[Opening RECORDED DATA section]
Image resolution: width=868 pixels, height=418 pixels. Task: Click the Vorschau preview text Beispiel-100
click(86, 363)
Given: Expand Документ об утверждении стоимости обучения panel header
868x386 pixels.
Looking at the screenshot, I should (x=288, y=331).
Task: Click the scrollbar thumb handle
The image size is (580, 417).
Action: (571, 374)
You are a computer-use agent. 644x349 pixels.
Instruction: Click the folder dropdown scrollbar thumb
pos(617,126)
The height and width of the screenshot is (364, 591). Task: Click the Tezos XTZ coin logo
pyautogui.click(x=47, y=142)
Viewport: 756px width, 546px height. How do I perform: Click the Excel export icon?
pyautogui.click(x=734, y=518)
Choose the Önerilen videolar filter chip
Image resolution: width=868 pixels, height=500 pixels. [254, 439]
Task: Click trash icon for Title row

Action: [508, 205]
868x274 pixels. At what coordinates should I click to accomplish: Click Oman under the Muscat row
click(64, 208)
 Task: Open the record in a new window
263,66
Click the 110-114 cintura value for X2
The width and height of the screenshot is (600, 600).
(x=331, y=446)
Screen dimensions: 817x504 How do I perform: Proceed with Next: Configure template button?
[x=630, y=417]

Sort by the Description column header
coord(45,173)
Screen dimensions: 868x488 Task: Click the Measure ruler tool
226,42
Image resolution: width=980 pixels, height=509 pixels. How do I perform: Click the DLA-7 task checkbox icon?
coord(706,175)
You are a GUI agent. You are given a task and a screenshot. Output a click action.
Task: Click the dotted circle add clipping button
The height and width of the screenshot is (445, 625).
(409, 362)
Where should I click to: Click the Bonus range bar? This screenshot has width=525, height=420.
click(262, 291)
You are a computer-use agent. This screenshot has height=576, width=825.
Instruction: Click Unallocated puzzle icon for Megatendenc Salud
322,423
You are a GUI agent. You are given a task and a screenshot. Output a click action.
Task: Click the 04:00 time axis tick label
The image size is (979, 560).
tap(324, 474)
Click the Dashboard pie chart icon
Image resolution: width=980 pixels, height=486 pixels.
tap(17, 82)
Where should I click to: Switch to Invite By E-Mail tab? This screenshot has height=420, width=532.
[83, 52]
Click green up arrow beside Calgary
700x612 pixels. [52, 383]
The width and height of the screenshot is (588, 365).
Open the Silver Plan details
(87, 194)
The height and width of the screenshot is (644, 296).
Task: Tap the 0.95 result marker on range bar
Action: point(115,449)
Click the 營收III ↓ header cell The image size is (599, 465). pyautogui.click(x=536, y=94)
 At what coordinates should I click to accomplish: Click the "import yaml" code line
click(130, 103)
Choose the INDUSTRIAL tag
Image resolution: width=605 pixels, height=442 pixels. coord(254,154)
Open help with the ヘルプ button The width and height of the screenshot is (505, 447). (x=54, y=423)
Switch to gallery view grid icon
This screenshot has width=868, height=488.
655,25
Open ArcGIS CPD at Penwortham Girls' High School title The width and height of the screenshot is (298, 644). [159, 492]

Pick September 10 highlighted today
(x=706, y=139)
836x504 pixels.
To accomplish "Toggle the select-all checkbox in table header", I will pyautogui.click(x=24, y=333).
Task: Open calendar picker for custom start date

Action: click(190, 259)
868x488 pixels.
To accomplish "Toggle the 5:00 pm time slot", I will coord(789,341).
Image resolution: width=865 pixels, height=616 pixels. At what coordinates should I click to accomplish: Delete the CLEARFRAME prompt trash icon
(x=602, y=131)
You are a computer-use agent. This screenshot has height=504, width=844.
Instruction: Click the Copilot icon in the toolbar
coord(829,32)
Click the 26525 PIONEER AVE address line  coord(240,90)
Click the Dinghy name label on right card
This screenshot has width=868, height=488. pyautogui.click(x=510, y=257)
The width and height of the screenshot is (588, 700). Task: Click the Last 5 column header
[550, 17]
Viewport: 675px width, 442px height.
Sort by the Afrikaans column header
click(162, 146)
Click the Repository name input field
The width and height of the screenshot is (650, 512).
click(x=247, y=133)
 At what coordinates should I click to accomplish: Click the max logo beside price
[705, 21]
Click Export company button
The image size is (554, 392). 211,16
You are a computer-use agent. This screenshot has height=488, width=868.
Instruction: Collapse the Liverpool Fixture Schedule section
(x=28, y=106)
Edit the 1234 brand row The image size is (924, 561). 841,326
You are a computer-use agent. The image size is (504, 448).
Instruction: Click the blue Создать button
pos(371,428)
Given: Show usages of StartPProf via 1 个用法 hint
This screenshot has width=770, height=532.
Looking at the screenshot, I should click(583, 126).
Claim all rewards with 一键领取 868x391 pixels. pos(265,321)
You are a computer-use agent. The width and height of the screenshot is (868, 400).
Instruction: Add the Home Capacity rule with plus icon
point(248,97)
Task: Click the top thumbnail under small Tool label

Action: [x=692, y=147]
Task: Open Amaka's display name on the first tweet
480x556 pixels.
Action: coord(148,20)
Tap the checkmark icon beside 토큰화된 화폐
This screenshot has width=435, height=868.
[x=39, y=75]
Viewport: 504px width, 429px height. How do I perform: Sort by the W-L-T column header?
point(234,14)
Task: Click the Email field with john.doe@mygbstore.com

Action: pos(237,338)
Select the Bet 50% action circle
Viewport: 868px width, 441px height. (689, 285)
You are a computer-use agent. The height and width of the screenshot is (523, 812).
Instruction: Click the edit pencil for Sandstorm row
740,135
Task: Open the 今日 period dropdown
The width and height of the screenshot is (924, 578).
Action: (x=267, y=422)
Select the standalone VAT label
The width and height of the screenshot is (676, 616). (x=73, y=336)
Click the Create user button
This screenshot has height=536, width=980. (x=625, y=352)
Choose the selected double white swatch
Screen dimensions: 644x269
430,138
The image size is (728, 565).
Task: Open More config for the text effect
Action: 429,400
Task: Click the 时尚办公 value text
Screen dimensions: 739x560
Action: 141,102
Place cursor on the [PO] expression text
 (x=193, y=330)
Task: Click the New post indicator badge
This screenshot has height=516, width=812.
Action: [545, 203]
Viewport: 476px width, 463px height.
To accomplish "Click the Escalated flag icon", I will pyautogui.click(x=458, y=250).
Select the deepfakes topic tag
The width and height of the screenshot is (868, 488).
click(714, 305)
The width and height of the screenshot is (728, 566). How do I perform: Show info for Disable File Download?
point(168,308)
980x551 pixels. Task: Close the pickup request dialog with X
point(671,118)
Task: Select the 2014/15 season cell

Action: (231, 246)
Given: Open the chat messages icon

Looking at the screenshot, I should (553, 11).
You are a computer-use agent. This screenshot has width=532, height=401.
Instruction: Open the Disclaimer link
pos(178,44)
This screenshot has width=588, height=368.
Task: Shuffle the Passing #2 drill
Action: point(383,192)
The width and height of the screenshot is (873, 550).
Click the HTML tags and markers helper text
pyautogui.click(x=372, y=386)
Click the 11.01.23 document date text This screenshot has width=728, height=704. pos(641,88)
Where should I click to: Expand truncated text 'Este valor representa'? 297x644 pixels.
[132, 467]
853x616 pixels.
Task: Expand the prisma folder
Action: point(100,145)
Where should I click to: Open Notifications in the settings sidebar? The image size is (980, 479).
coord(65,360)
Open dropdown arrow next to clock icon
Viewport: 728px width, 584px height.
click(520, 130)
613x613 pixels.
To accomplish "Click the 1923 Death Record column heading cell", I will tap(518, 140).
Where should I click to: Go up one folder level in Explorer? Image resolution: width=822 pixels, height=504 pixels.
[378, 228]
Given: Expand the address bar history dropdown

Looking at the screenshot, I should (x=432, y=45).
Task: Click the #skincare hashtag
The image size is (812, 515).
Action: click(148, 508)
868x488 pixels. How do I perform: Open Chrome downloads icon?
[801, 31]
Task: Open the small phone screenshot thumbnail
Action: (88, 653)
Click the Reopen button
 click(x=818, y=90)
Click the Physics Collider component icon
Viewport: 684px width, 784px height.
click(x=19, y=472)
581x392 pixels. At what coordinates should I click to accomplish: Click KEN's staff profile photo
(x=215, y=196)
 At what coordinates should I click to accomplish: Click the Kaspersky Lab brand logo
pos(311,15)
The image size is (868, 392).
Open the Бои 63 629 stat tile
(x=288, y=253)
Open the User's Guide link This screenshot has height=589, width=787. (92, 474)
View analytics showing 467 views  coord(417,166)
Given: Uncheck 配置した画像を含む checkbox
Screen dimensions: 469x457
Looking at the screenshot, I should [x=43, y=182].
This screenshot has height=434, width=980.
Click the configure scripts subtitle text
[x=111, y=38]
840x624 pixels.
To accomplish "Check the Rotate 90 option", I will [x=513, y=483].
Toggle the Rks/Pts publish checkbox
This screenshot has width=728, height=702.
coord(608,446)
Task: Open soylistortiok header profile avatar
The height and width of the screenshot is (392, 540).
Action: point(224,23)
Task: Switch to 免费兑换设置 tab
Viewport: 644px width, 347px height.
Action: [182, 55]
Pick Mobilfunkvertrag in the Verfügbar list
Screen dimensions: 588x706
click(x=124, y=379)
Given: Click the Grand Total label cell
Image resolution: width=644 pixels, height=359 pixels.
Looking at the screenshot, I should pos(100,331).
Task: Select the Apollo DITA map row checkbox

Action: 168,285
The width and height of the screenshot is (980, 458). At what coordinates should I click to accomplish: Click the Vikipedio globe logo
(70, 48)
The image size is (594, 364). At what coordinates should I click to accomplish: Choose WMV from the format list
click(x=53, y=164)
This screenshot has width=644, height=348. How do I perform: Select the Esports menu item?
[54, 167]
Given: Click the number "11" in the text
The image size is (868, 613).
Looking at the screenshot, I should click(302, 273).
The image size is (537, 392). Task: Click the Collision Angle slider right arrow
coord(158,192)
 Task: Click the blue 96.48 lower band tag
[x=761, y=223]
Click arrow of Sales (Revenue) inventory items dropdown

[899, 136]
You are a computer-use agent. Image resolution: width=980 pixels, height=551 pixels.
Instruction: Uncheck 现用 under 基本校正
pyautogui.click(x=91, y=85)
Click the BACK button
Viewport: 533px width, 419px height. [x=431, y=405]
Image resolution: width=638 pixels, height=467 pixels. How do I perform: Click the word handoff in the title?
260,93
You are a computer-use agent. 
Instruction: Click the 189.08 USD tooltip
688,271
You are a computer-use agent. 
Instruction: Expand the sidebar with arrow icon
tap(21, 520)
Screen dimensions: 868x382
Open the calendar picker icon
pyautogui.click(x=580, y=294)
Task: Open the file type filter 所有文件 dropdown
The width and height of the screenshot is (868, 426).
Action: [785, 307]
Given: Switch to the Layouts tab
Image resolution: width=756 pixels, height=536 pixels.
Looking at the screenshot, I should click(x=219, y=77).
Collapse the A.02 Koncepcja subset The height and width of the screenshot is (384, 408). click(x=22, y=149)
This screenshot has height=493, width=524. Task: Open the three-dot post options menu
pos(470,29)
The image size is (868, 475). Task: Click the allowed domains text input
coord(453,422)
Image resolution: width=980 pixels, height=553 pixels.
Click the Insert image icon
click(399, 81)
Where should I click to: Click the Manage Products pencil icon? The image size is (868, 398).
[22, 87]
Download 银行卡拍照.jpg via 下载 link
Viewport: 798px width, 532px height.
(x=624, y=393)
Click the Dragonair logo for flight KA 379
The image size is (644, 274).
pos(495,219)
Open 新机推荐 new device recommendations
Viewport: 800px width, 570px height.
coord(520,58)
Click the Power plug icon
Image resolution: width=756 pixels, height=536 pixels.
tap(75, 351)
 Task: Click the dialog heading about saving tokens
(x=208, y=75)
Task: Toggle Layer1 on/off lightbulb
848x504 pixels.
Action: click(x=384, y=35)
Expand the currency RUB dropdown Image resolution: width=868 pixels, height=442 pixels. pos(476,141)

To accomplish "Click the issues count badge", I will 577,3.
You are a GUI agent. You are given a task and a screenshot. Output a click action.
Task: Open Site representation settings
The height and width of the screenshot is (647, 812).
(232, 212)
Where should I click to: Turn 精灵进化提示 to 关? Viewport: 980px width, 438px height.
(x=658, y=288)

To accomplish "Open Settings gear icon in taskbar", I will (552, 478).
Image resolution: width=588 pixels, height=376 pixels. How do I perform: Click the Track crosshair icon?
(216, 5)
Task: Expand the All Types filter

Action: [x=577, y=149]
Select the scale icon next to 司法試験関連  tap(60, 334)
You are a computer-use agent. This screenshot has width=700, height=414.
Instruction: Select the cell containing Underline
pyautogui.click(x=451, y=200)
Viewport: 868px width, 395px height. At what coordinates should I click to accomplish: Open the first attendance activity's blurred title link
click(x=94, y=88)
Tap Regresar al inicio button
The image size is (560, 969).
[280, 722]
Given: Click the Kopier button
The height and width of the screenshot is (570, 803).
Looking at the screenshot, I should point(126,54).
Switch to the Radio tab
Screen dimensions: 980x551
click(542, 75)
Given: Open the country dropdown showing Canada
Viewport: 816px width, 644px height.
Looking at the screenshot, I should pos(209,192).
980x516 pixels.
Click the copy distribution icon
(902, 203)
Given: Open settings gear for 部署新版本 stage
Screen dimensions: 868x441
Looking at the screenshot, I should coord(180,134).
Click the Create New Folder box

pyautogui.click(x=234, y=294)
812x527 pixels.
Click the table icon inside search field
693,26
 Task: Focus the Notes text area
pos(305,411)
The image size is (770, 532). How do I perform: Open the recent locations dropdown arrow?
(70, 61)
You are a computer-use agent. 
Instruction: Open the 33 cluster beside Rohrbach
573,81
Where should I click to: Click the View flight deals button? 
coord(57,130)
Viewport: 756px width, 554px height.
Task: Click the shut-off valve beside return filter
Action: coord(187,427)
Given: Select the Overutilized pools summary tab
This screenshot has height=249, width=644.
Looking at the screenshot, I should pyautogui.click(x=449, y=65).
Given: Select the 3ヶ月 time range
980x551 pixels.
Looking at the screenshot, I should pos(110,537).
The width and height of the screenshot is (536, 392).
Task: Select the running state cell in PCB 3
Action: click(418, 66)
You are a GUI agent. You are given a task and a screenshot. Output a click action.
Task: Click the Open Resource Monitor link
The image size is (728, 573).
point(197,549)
[Closing RECORDED DATA section]
• ABOUT THIS EXERCISE: Looking at the material above, say how many of its lines hold the word "Toggle", giving only the number.

• TASK SOLUTION: 4